▶ MATERIAL SUPPLIED
——

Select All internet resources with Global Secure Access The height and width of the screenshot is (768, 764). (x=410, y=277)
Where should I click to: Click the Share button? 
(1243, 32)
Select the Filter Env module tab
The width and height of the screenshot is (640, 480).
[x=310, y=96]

——

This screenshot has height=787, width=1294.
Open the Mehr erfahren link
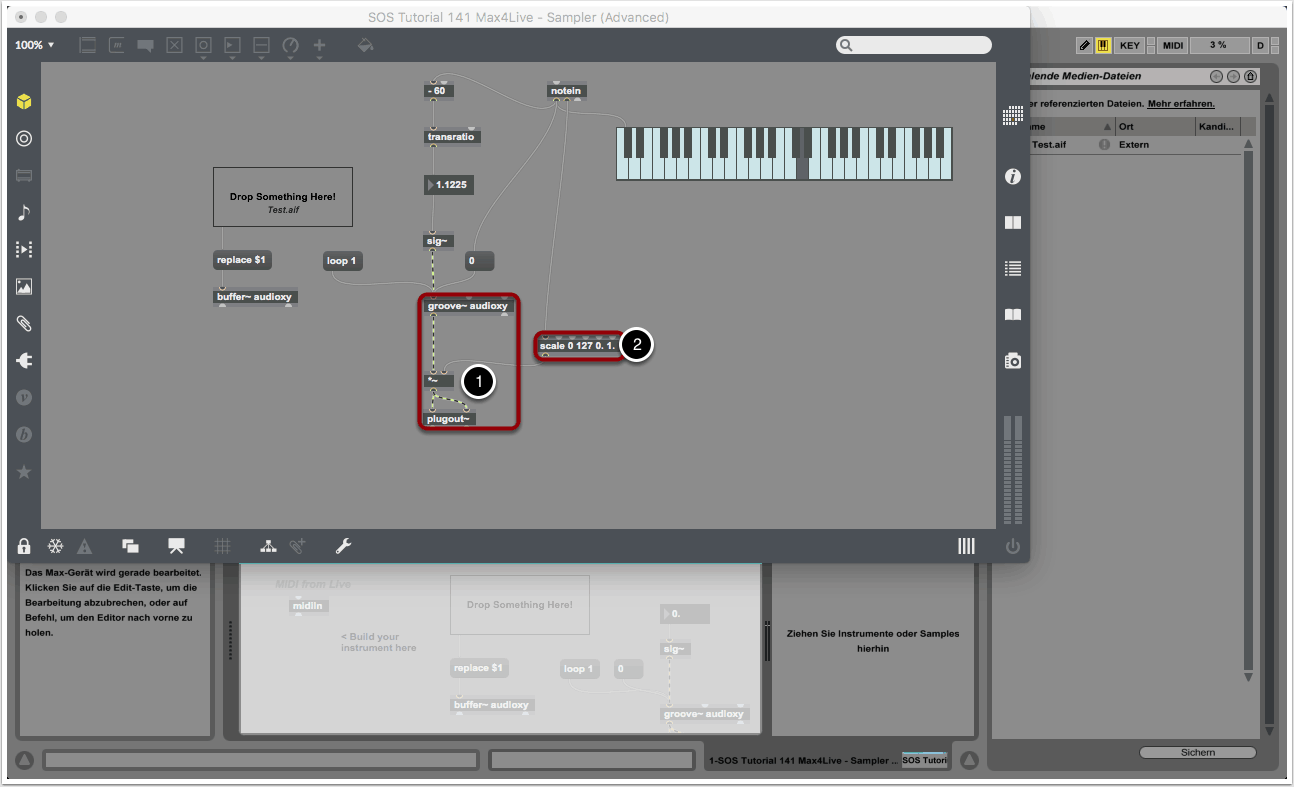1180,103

——

▶ EXERCISE TASK
Can you put the part of the material that opens with the line containing "Select All internet" and closes with the line containing "[x=310, y=96]", both lines included, into a JSON list of strings with one string per line and blank lines left out?

▶ ANSWER TO THIS TASK
[
  "Select All internet resources with Global Secure Access The height and width of the screenshot is (768, 764). (x=410, y=277)",
  "Where should I click to: Click the Share button? ",
  "(1243, 32)",
  "Select the Filter Env module tab",
  "The width and height of the screenshot is (640, 480).",
  "[x=310, y=96]"
]